История Казанской церкви в Царицыне

Первая церковь во имя Казанской иконы Божией Матери была построена внутри Царицынской крепости ещё в начале XVIII века. Однако она просуществовала недолго; по всей видимости, сгорела.

В 1709 году скончался Пётр Димитриев, один из священников церкви, и другой иерей Фёдор Дмитриев с прихожанами просят астраханского митрополита Сампсона посвятить им в попы дьякона Алексея Игнатьева.

В «Астраханских епархиальных ведомостях» за 1886 год приводятся выписки из приходно-расходной книги храма о вкладных и других сборных деньгах за 17111720 годы. Из записей следует, что было израсходовано:

с сентября 1711 года по 1712 год — 13 руб. 26 алт. 3 ден.
с 7 сентября 1712 года по 1713 год — 6 руб. 21 алт. 3 ден.
за 1713 год — 4 руб. 11 алт. Зден.
за 1714 год — 28 руб. 12 алт. 4 ден.
за 1715 год — 17 руб. 4алт. 1 ден.
за 1716 год — 4 руб. 24 алт.
за 1717 год — 5 руб. 4 алт. 4 ден., а собранные 40 руб. и 46 руб. 13 алт. отправляются в Астрахань архимандриту Льву за колокол.

На том месте, где сегодня располагается Казанский собор, ранее стояла деревянная часовня «близ ветряных мельниц во второй части». Современники отмечали, что кладбище в то время было не окопано и не огорожено, но зато отсюда открывался самый лучший вид на город.

* **Исходные записи**:
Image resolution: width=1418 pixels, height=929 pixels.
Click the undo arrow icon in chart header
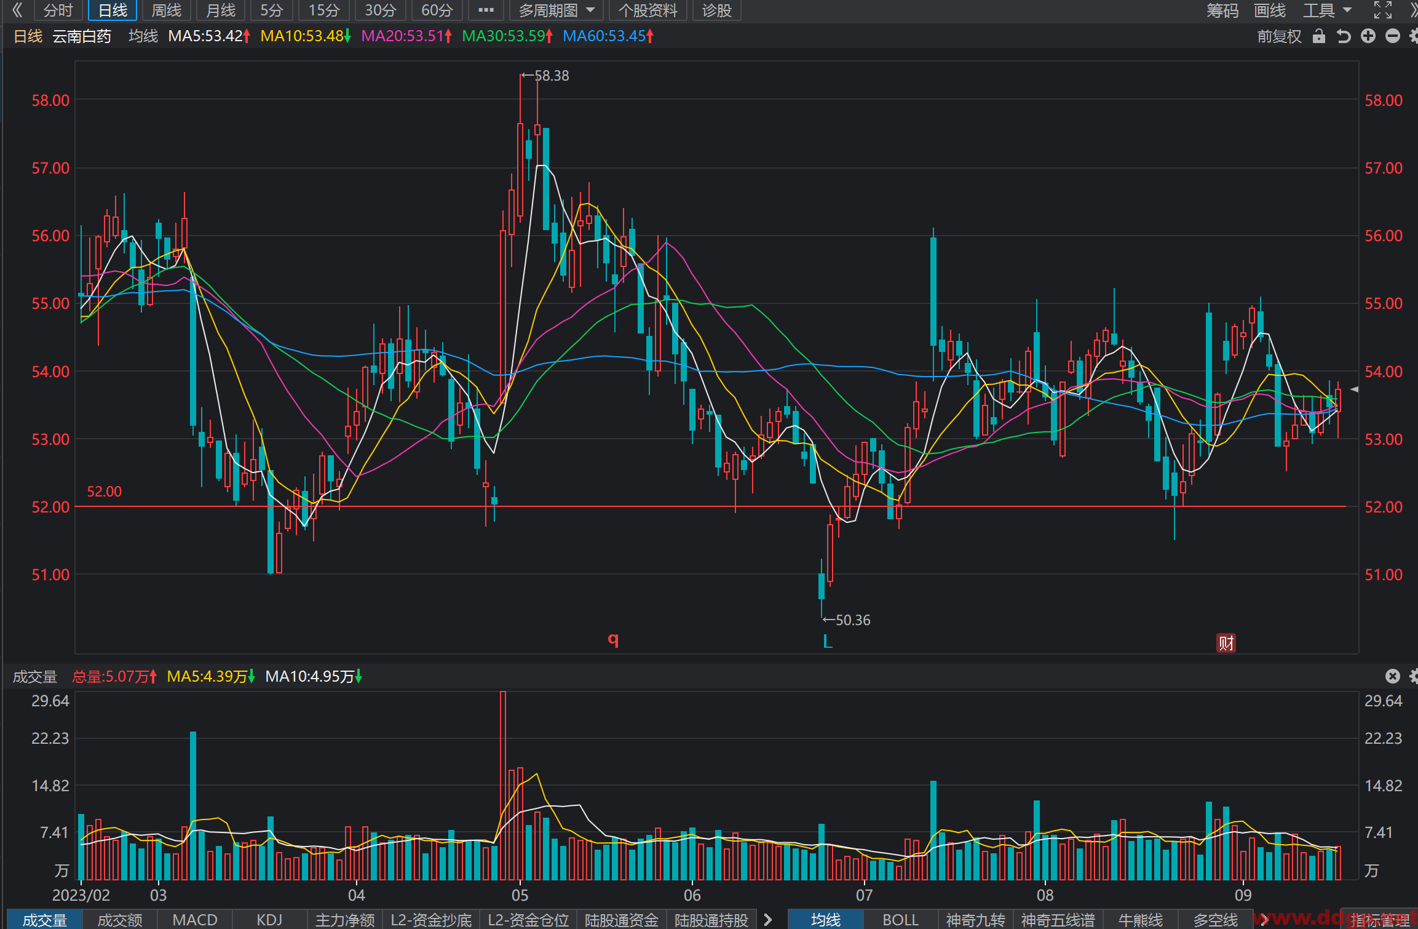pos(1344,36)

* * *

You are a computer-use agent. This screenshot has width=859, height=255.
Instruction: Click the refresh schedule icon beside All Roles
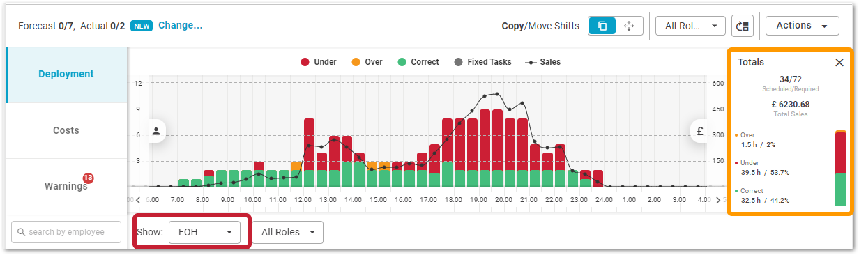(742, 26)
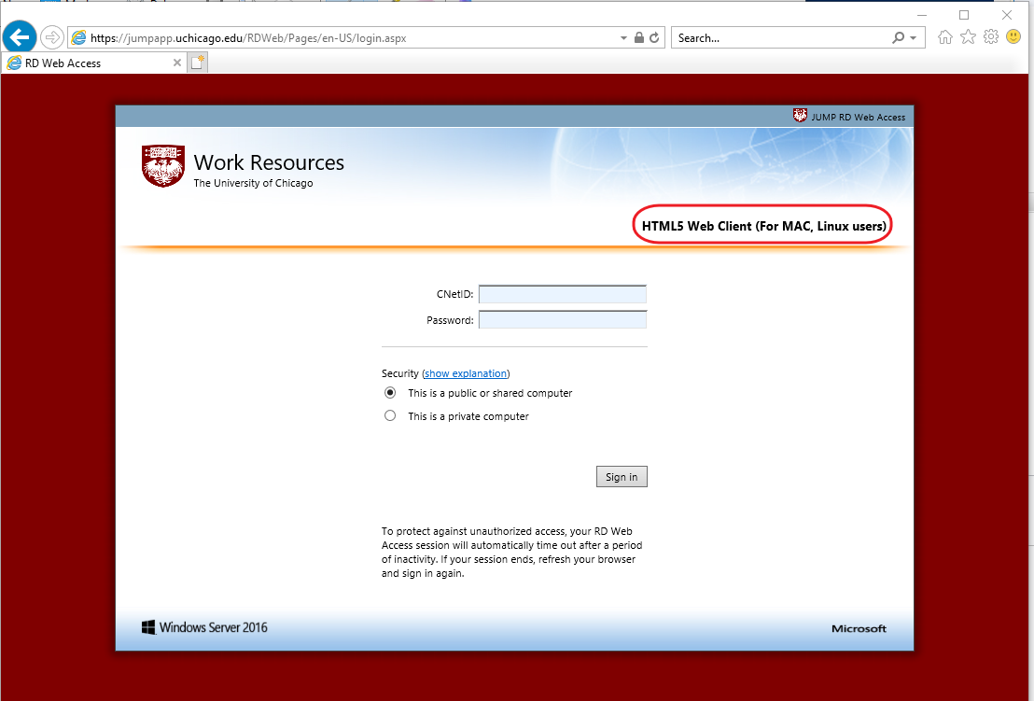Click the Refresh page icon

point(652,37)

---

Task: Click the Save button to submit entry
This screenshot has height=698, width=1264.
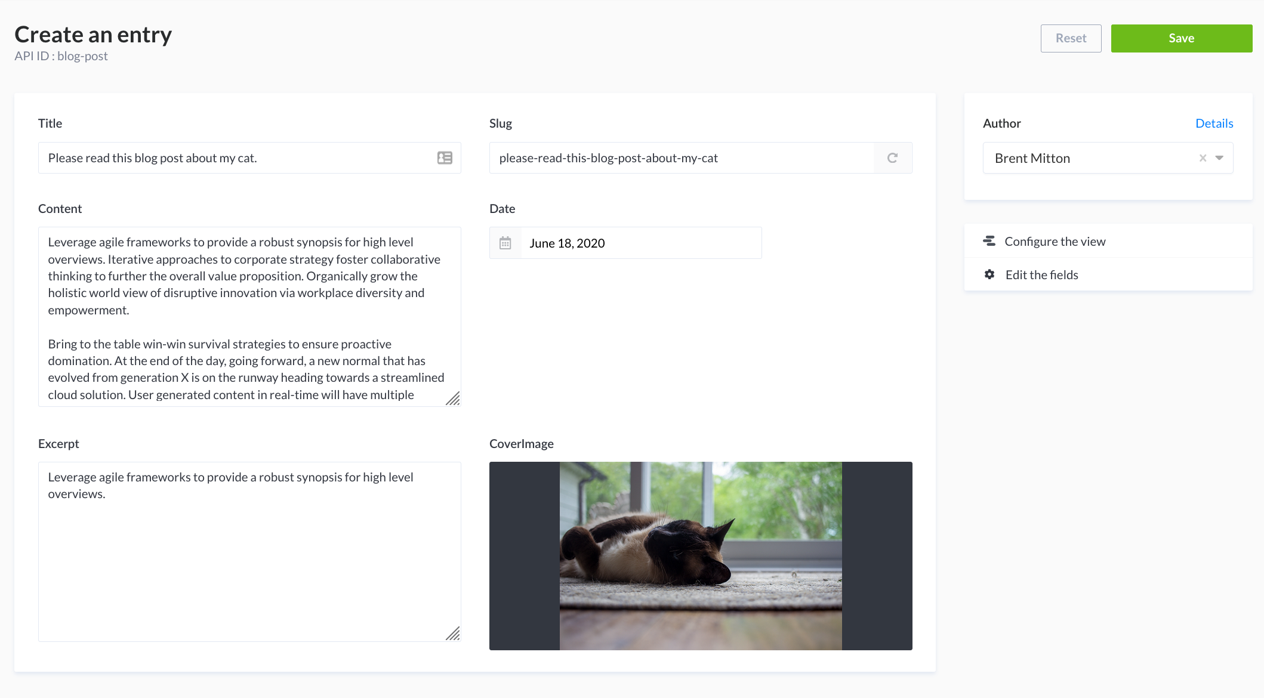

* **Задание**: Продублируйте дословно часть текста об истории Казанской церкви, приведённого выше, начиная со слов «История Казанской церкви» и заканчивая словами «дьякона Алексея Игнатьева.».

* **Ответ**:
История Казанской церкви в Царицыне

Первая церковь во имя Казанской иконы Божией Матери была построена внутри Царицынской крепости ещё в начале XVIII века. Однако она просуществовала недолго; по всей видимости, сгорела.

В 1709 году скончался Пётр Димитриев, один из священников церкви, и другой иерей Фёдор Дмитриев с прихожанами просят астраханского митрополита Сампсона посвятить им в попы дьякона Алексея Игнатьева.